James Oseland, bundled up and bright-eyed, met me on a recent Saturday morning in the vestibule of his former apartment building in Williamsburg. Mr. Oseland, who had moved there 16 years ago, had recently returned to the Manhattan fold. "Now," he says, happily, "I can walk to work." Work is, of course, as editor-in-chief of Saveur magazine. His forest green Toyota Tacoma was parked behind Our Lady Of Consolation Church. His partner, Daniel, wants to get rid of the car but Mr. Oseland wishes to keep it for trips such as these. Alas, like most vehicles in the tri-state area that weekend, the truck was snowed in. Together we shoveled the truck free, stopped at a bodega for BBQ Pork Cracklins and something called Bananem chips (lunch) and headed to Jones Beach to stand on ice and sand at the frozen edge of America.
Mr. Oseland negotiated the snow-covered streets with ease. He is a man of secret talents and a catholic past. He is, perhaps, the only editor-in-chief of a major magazine who is able to discuss Crispin Glover, the Germs, seminal underground German filmmaker Rosa von Pronheim and the intricacies of Javanese cooking with equal erudition. It turns out Mr. Oseland's road to Saveur was long and winding, slippery and windy and interesting. We merged onto 278 East and started our journey.
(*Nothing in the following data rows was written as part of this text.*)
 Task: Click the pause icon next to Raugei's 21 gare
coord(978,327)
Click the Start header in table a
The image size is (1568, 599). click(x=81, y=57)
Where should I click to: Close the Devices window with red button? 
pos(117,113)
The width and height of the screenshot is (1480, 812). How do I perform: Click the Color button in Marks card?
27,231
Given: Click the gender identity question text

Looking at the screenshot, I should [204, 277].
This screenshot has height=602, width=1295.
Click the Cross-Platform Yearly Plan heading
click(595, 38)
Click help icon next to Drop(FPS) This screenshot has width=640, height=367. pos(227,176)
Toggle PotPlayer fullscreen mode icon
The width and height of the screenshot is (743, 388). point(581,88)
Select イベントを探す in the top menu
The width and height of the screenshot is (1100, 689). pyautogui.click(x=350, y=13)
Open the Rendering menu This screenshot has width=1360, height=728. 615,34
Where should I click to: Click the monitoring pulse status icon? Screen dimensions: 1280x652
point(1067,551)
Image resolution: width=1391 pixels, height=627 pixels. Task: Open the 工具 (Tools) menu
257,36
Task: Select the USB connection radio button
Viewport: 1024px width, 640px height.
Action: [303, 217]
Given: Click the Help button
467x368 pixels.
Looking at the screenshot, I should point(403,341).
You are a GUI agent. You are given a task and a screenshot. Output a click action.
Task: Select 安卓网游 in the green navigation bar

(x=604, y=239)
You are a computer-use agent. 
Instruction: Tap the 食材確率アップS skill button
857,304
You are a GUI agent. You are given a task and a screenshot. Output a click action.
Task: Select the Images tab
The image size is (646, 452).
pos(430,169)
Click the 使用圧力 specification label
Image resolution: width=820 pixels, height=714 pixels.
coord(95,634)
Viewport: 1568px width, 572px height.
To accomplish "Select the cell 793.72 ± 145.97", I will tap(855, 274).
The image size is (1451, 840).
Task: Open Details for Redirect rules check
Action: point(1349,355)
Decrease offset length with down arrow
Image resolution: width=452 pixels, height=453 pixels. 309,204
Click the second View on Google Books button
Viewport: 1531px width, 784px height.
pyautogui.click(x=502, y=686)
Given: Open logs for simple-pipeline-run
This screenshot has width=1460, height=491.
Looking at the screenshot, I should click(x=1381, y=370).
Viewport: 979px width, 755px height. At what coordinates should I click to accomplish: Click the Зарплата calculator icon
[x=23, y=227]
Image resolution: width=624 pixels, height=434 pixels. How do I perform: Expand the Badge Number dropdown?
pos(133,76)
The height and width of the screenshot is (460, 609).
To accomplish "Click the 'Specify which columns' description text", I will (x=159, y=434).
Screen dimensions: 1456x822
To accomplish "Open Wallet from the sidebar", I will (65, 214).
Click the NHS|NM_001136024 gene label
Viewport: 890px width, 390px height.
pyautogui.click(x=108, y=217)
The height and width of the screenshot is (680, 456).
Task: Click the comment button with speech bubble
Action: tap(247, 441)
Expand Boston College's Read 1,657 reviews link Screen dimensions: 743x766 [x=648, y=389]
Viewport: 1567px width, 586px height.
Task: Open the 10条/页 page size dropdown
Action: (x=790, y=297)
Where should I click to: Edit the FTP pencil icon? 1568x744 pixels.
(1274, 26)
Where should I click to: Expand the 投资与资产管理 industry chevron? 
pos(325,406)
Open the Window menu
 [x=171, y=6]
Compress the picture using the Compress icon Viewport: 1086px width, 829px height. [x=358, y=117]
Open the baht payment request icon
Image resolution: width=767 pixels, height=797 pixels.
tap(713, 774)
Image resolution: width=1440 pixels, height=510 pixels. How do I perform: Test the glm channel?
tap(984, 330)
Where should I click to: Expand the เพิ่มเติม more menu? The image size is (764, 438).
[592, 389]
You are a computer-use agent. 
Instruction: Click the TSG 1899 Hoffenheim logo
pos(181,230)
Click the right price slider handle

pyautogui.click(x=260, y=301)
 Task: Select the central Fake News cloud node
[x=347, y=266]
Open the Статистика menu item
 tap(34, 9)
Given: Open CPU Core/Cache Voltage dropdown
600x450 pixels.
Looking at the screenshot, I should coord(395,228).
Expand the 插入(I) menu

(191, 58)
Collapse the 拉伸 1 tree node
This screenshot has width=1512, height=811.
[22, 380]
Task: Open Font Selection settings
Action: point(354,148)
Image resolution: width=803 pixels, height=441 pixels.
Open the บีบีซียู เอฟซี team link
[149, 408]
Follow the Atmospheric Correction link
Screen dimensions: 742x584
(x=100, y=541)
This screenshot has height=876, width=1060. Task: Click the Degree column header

"I was always the food guy," said Mr. Oseland, "no matter what I was doing." In the early seventies, Mr. Oseland was the food guy living in San Francisco, nurtured on a diet of punk music and the vibrant gay culture of the Bay area. Mr. Oseland, though still a sprite, traveled to New York frequently and this bi-coastal experience percolated into the experimental films Mr. Oseland began to make. "I was making these short films where I was practically taping fish scales to the celluloid." An autodidact, Mr. Oseland, who had dropped out of high school, took what we would recognize as a GED and enrolled in The San Francisco Art Institute's film program. "The school was having a post-seventies punk rock crazy go-go moment," said Mr. Oseland, "It was a crazy blast." During this time, too, Mr. Oseland discovered Indonesia, a passion which would eventually result in Cradle of Flavor, his James Beard-winning cookbook. "Indonesia was my France or my Italy," he explained simply.
Though having gained some measure of success as a filmmaker (and a few NEA grants), Mr. Oseland moved to Los Angeles to work, as it were, in Hollywood. During college years, he had befriended Chris Coppola, the brother of Nicholas Cage and nephew of Francis Ford, and thought the two young Turks could take Hollywood by storm. Once there Mr. Oseland acted as a script reader for a major Hollywood agent and honed his craft as thespian and movie writer. "I loved the movies," Mr. Oseland reminisced, as the Fire Island Water Tower came into view. "Where might one find Mr. Oseland, if one so wished?" I asked. "Oh," he said, his eyes squinting into the blinding white of the snow and sky, "there's a movie called Liquid Dreams, which is a sci-fi porny thing I might have starred in." Soon his entire IMDB past tumbled out: "I ghost wrote Guncrazy with Drew Barrymore and I have a brief moment playing a drag queen in prison. I get hit over a head with a shovel." He also played a psychopath in a straight-to-video western called Gunfighter. "I play a psychopath of the plains called Feret."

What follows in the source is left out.